1. Field of the Invention
The present invention relates to an actuator-link assembly including an actuator that can be attached to a control surface of an aircraft or to a horn arm member in order to drive the control surface, and a link that is connected to the actuator, a manufacturing method for manufacturing the actuator-link assembly, and a designing method for designing the actuator-link assembly.
2. Description of Related Art
An aircraft is provided with control surfaces that are formed as moving surfaces (flight control surfaces) and are configured as an aileron, a rudder, an elevator, and the like. As an actuator for driving such a control surface and a link that is connected to this actuator, those disclosed in JP H5-97095A and JP 562-165007A are known. With the actuator-link assemblies disclosed in JP H5-97095A and JP 562-165007A, the actuators are provided as a hydraulically driven cylinder mechanism that can be attached to a control surface or a horn arm member attached to the control surface, and the links are coupled pivotably to the actuator and the control surface.
The actuator-link assemblies for driving a control surface of an aircraft as disclosed in JP H5-97095A and JP S62-165007A are required to have high strength in order to support the load for driving the control surface, and are also required to have high rigidity from the viewpoint of suppressing the deformation and ensuring the stability as the control systems for driving the control surface. For this reason, when the actuator-link assemblies as disclosed in JP H5-97095A and JP S62-165007A are designed and also when they are manufactured, a metallic material such as stainless steel or a titanium alloy can be selected as the material constituting the actuator-link assemblies from the viewpoint of ensuring the required strength and rigidity. However, since the actuator-link assemblies are made of a metallic material, there is a limit to their weight reduction, and it is difficult to achieve further weight reduction in the current situation.
When a titanium alloy is used as the material constituting an actuator-link assembly, a high specific rigidity, which is the rigidity per unit weight, can be ensured, but the specific strength, which is the strength per unit weight, is reduced. For this reason, ensuring the strength becomes a constraint, making it difficult to achieve weight reduction. On the other hand, when stainless steel is used as the material constituting an actuator-link assembly, a high specific strength can be ensured, but the specific rigidity is reduced. For this reason, ensuring the rigidity becomes a constraint, making it difficult to achieve weight reduction.

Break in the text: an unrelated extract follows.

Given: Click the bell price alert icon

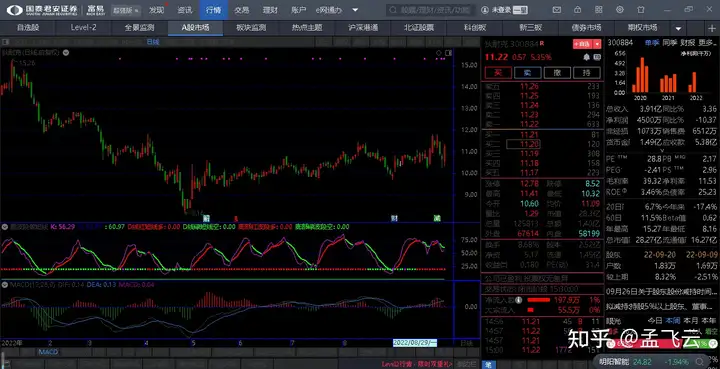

Therefore, in order to provide an actuator-link assembly that can ensure strength and rigidity in good balance and achieve weight reduction, it is necessary to design the structure of an actuator-link assembly from a point of view that is completely different from that of conventional technology. Also, in addition to achieving weight reduction, it is necessary to ensure strength and rigidity that are equivalent to or greater than those achieved by the conventional technology.